Wednesday, 15 July 2009

Berry tarts

I don't like to admit it but I have been secretly petrified of summer-fruit tarts for my entire baking life. This fear, like many of my culinary blocks, is not rooted into a specific incident but was born instead, surreptitiously, from repeated encounters with soggy, insipid specimens. You know the ones. They come in different guises but share one overarching characteristic: insufferable blandness. Sometimes their sandy crust is smothered with thick, mustard-yellow custard, occasionally a gloss of jelly gives it an unnatural shine. Always, they're topped with unripe, aggressively sharp fruit.

But last week an innocuous stroll down Marylebone high street miraculously cured my fruit-tart phobia. Here's what happened, I was browsing the chunky, hand-painted ceramics at Emma Bridgewater, when I spotted a cake stand on the sale. I took one look at it and decided it was the cake stand that had been eluding me for years, neither too frilly nor too stark. I brought it home.

What comes next won't surprise you, I decided to bake something to show if off. The only problem was, I quickly concluded, any full-blown cake would dissimulate its best feature, the delicate leaf pattern on its plate. I concluded only individual tarts would exalt its beauty. And so one decade of fruit-tart phobia came to an end.
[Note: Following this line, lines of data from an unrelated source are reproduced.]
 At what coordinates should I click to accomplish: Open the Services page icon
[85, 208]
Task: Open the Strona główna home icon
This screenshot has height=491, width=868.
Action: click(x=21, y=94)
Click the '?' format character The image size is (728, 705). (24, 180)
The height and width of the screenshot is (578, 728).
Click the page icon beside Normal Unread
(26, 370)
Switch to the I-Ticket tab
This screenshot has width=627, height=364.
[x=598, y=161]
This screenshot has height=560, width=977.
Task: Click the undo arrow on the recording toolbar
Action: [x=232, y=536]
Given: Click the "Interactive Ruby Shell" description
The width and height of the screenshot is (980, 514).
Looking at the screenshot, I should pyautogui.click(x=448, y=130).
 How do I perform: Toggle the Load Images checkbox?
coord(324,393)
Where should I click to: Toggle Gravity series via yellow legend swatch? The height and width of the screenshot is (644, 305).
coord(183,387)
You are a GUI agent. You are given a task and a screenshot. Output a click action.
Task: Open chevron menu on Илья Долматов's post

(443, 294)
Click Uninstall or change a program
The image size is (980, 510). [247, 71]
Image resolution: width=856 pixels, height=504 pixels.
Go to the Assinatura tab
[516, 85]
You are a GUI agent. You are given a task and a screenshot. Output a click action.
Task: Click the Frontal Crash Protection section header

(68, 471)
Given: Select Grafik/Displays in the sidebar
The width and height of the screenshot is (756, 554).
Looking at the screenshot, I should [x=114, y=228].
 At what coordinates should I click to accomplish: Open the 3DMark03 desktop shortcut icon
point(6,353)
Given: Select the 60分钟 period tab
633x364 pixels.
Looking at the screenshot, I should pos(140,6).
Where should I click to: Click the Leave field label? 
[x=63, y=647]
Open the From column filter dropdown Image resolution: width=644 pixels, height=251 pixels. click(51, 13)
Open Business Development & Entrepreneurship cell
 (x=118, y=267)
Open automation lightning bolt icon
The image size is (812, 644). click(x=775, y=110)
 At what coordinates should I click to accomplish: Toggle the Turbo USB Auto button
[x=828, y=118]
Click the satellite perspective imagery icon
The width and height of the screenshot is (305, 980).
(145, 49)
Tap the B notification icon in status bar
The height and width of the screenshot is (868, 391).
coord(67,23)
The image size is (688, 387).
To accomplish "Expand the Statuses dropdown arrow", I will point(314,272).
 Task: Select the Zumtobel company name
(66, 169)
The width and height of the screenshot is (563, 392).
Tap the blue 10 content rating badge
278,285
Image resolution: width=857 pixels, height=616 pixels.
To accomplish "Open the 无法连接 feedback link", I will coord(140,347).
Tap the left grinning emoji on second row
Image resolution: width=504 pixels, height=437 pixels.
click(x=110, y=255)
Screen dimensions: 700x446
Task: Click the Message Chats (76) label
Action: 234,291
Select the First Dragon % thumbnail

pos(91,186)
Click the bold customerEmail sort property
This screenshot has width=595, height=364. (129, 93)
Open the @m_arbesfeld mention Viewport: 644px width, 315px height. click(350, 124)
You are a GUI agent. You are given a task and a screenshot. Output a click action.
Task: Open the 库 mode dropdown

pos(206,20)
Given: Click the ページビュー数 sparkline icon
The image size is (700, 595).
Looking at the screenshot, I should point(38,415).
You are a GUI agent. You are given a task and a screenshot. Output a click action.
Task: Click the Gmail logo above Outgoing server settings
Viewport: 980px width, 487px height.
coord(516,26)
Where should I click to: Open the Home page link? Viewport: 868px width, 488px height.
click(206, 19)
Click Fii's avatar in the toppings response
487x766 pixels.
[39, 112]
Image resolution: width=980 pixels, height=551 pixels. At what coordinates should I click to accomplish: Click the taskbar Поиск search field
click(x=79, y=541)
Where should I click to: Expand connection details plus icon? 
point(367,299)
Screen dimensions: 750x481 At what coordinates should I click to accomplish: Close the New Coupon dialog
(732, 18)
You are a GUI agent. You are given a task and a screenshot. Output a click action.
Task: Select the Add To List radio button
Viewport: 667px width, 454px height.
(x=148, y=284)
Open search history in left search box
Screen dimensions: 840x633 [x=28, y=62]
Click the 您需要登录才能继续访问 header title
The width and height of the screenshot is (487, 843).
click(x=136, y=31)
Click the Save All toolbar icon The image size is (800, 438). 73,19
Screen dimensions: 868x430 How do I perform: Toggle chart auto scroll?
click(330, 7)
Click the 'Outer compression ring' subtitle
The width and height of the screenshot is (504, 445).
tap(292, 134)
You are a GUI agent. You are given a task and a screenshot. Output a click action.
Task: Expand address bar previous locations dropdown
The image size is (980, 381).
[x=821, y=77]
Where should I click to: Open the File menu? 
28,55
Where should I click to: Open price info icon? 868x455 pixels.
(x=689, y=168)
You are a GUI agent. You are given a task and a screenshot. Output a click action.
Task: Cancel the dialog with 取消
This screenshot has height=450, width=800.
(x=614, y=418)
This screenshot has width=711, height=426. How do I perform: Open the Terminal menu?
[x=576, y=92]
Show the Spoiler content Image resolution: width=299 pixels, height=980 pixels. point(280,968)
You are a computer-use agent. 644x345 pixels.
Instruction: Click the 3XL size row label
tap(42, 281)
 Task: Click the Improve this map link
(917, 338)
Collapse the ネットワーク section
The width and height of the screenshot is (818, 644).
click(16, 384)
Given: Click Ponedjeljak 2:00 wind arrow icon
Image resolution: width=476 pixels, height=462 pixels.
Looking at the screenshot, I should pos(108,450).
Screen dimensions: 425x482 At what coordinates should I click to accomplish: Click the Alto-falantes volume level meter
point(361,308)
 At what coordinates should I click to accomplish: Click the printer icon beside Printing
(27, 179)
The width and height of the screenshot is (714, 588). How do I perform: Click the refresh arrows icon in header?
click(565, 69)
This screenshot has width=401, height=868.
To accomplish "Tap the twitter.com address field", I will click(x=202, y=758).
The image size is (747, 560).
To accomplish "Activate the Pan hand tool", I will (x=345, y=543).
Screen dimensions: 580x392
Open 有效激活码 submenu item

The secret of sweet pastry is to handle it as little as possible and let it rest in the fridge before you roll it out. Once you've spread it in your pie cases, flash freeze it to avoid it losing its shape upon baking.

To make 10 small tarts:

For the sweet pastry (known as pate sablee in French) 
250g (9 ounces) plain flour
125g (4 1/2 ounces) unsalted butter
150g (5 ounces) icing sugar
1 egg

For the filling
200ml (7 fluid ounces) double cream
125g (4 1/2 ounces, or half a standard container of the Galbani brand) mascarpone
50g (2 ounces) icing sugar
250g (9 ounces) raspberries
250g blueberries

Make your sweet pastry. You do not need a food processor, although I have heard it helps. I get on perfectly well without one. Put the flour in a mixing bowl and add the cold butter, cut in small chunks. Rub it with the flour between your hands until it's reached the texture of wet sand. Add the confectioner sugar and then the egg. Be careful not to overwork the dough, make two discs, wrap in cling film and let them rest in the fridge for at least an hour.

Roll out the dough, but not all at once. It's much easier to work with about a quarter of a disc at a time. Just roll it out a bit wider than your individual tart cases. You should get enough for 10 small cases with the quantities here but do not worry if you get less, it just means your cases were wider than mine or you like your pastry a bit thicker. Using a fork, puncture the bottom of each case a few times, it will help prevent it puffing up too much. Pre-heat your oven to 180 degrees, put the cases in the freezer for 30 minutes, then bake for 10-15 minutes.

While the tarts are baking, whip the double cream, mascarpone and later on the sugar in a mixing bowl until the mixture forms soft peaks. Once the tarts have cooled, spread the filling in them and top with your fruit. Keep in the fridge if you're not serving it immediately.